広がる「核兵器なくせ」の国際世論

広島・長崎被爆60周年

8月4日から原水爆禁止世界大会

 今年は広島・長崎に原爆が落とされてから60年。いまなお、世界にある3万発の核兵器が人類の未来を脅かしていますが、核兵器廃絶を求める声は大きく広がっています。
 今年5月、米ニューヨークで開かれたNPT(核不拡散条約)再検討会議。前回2000年の会議で核保有国も同意した「核兵器廃絶の明確な約束」の実行を求め、世界中の政府やNGO(非政府組織)が集まりました。日本からも多数が参加し、「核兵器なくせ」の思いを込めた数100万の署名を届けました。5月1日の大集会とパレードには世界各地から45000人が参加、核兵器廃絶への大きなうねりを示しました。 NPT再検討会議では新アジェンダ連合や非同盟諸国だけでなく米国の同盟国なども核兵器廃絶を保有国に迫りました。
 一方、昨年の国連総会に新アジェンダ連合が提出した「核廃絶の合意の履行促進」決議には150以上の国々が賛成。広島・長崎市長ら平和市長会議による核廃絶のための緊急行動「2020ビジョン」は全米市長会議や欧州議会からも支持されました。
(写真は5月1日のニューヨーク行動・ニューヨークポストから)
 ところが、米ブッシュ政権は核兵器使用を含む先制攻撃戦略を掲げ、攻撃対象国さえあげています。使いやすい小型核兵器の開発、核攻撃力を向上させるミサイル防衛(MD)も押し進めています。日本の小泉政権も米国の世界戦略に追随し、被爆国とは思えない姿勢に終始しています。二度と戦争をしないことを誓った平和憲法改悪の動きも強まっています。
 被爆60周年、広島と長崎で開かれる原水爆禁止世界大会では国内外の人々との新たな共同と連帯、運動の強化などを確認し、核兵器廃絶を求める国際的世論をさらに大きくすることが求められています。


原水爆禁止2005年世界大会に海外代表300人
 原水爆禁止2005年世界大会(日本原水協など)は8月2日の国際会議からスタートします。5月のNPT(核不拡散条約)再検討会議を破たんさせた米国の横暴に抗して核兵器廃絶の流れを確かなものにしようと、300人を超える海外代表が参加するのが特徴。
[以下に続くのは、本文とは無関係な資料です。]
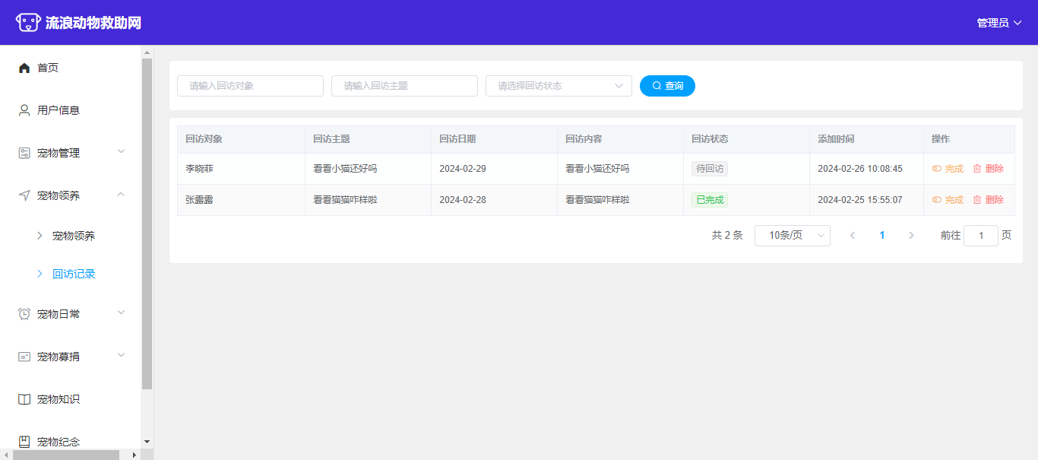1038x460 pixels.
Task: Click the sidebar vertical scrollbar
Action: (x=147, y=228)
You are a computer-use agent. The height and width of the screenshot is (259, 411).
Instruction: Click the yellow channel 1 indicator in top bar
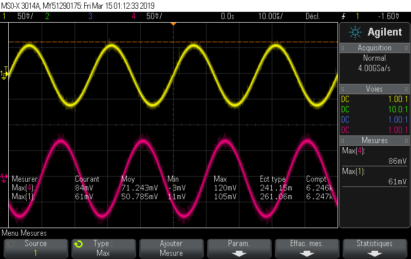pos(5,16)
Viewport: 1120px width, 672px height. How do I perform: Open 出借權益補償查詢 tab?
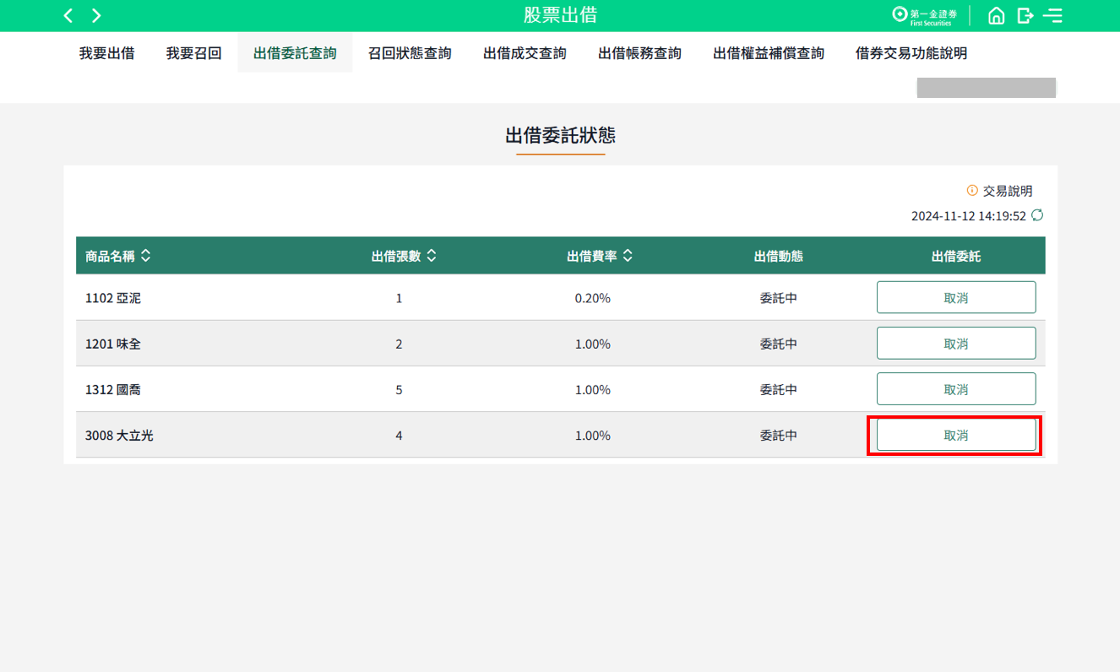click(x=768, y=53)
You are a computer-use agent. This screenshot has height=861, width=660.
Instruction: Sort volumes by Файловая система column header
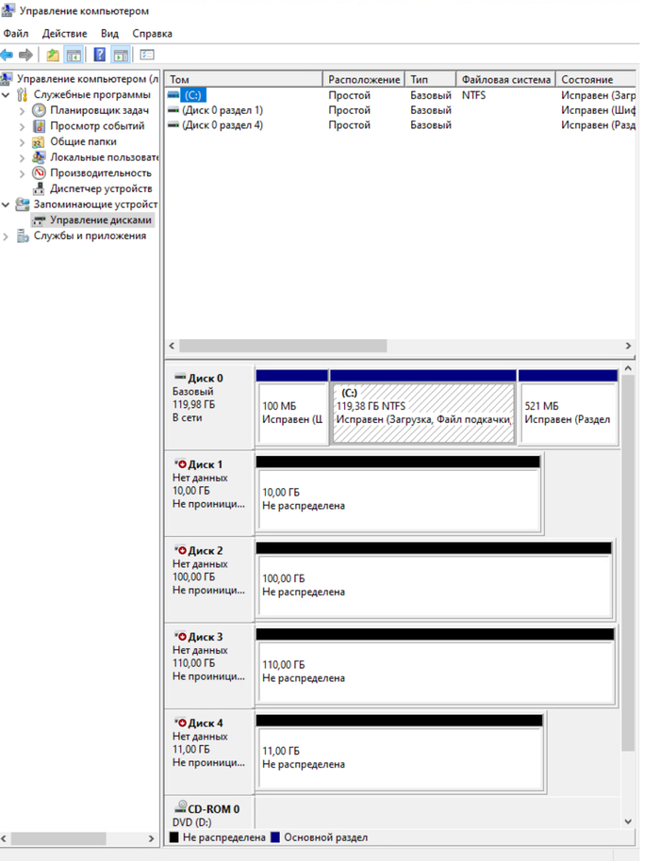pyautogui.click(x=505, y=80)
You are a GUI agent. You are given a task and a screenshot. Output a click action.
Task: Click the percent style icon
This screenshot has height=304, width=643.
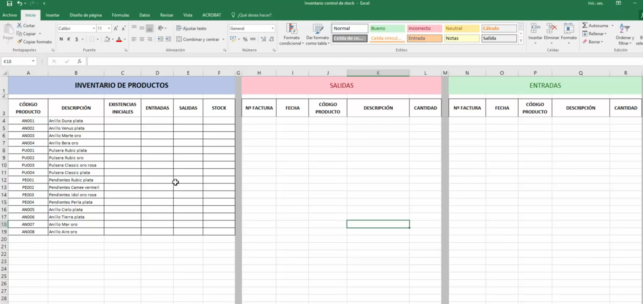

新アジェンダ連合に加盟するエジプトの政務次官、5月1日のニューヨーク行動を組織した全米平和正義連合の代表も参加します。
 広島・長崎を通し1つの大会として広島で開会総会を、長崎で閉会総会を開くのも今年の特徴です。関連行事として、フランスや韓国など海外から多数の若者が参加する「核兵器なくそう・世界青年のつどい」が初めて開かれます。
〈日程〉8月2〜4日=国際会議(広島)、同4〜6日=世界大会・広島、同7〜9日=世界大会・長崎。「青年のつどい」は4日広島、8日長崎で開催。